So you can have an effect in that way. In the Pentagon, it's called -- you know, we call it kinetics, which I know is a fancy word, but it basically means that you're having a very targeted, precise effect. And we can do that.
There are also other ways that you can -- that you can, from a military perspective, try to disrupt and degrade their ability to operate through humanitarian assistance, through advice and assist. And one of the things -- and you mentioned it -- and the secretary's committed to this is a -- is trying to move forward on a train and equip program for a moderate Syrian opposition. We've asked for $500 million in Congress. We hope to get that authorized and appropriated for fiscal year '15, which is coming up here pretty soon, so that we can move out on this.
There's a lot of hurdles that remain to be leaped, in terms of getting us there. You've got to have a moderate opposition that you can rely on. There's got to be a vetting process. You got to have at least one willing partner in the region to help sponsor some of the, you know, sites for training. I mean, there's a lot of work that we've got to do, and we're working our way through that.
But there are -- inside the military component element of national, there's lots of things we can do that don't all include air strikes. And if we've learned nothing -- and you guys have been covering this longer than I've been here in the Pentagon, 13 years of war -- if we've learned nothing over 13 years of war is you can't completely eliminate extremism anywhere through simply kinetics, through air strikes alone. And so while we must be ready for that option, and we will be, and we'll be prepared at the appropriate time to discuss those kinds of options with the commander-in-chief, that alone is not going to be the answer.
Q: (off-mic) -- train and assist mission, if there is to be one in Iraq, you've been assessing them for quite some time now. You know, most people have --
REAR ADM. KIRBY: One of the options --
Q: -- have a good sense of how degraded the Iraqi army is, so --
Q: -- some sort of a train and assist down the road? Or is that uncertain yet?
REAR ADM. KIRBY: It's entirely possible that the assessment teams could move to more of an advisory mission. That hasn't happened yet. But that's certainly a possibility going forward. We just haven't, you know, reached that level yet. And that decision hasn't been made yet. But that's certainly an option.

• [WRITTEN INSTRUCTION 1]:
Answer these about the briefing excerpt:
(a) How much money has been asked for in Congress?
(b) How many years of war does the speaker mention?
(c) What word does the Pentagon use for a very targeted, precise effect?
• [WRITTEN INSTRUCTION 2]: Quote the briefing excerpt word for word, beginning at the words "There are also" and stopping after "out on this.".

• [GIVEN INFORMATION]:

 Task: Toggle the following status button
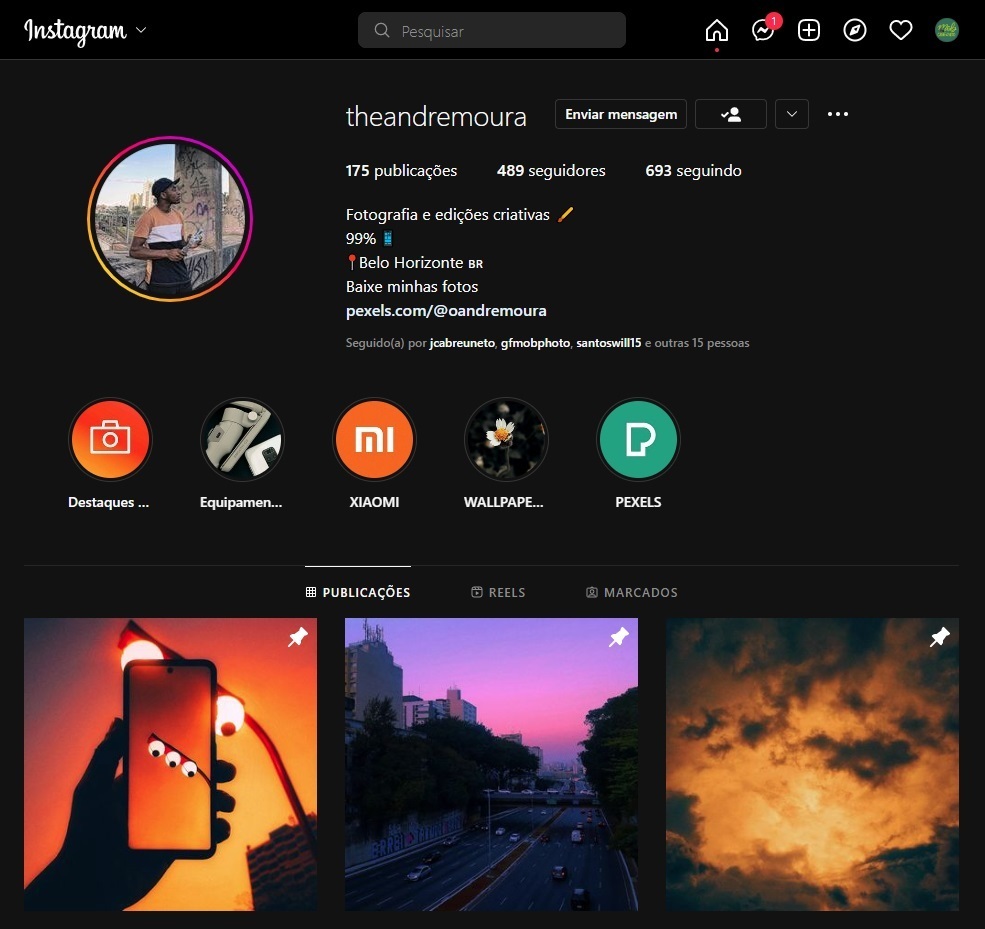(x=730, y=114)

• [EXERCISE SOLUTION 1]:
(a) $500 million
(b) 13 years
(c) Kinetics

• [EXERCISE SOLUTION 2]:
There are also other ways that you can -- that you can, from a military perspective, try to disrupt and degrade their ability to operate through humanitarian assistance, through advice and assist. And one of the things -- and you mentioned it -- and the secretary's committed to this is a -- is trying to move forward on a train and equip program for a moderate Syrian opposition. We've asked for $500 million in Congress. We hope to get that authorized and appropriated for fiscal year '15, which is coming up here pretty soon, so that we can move out on this.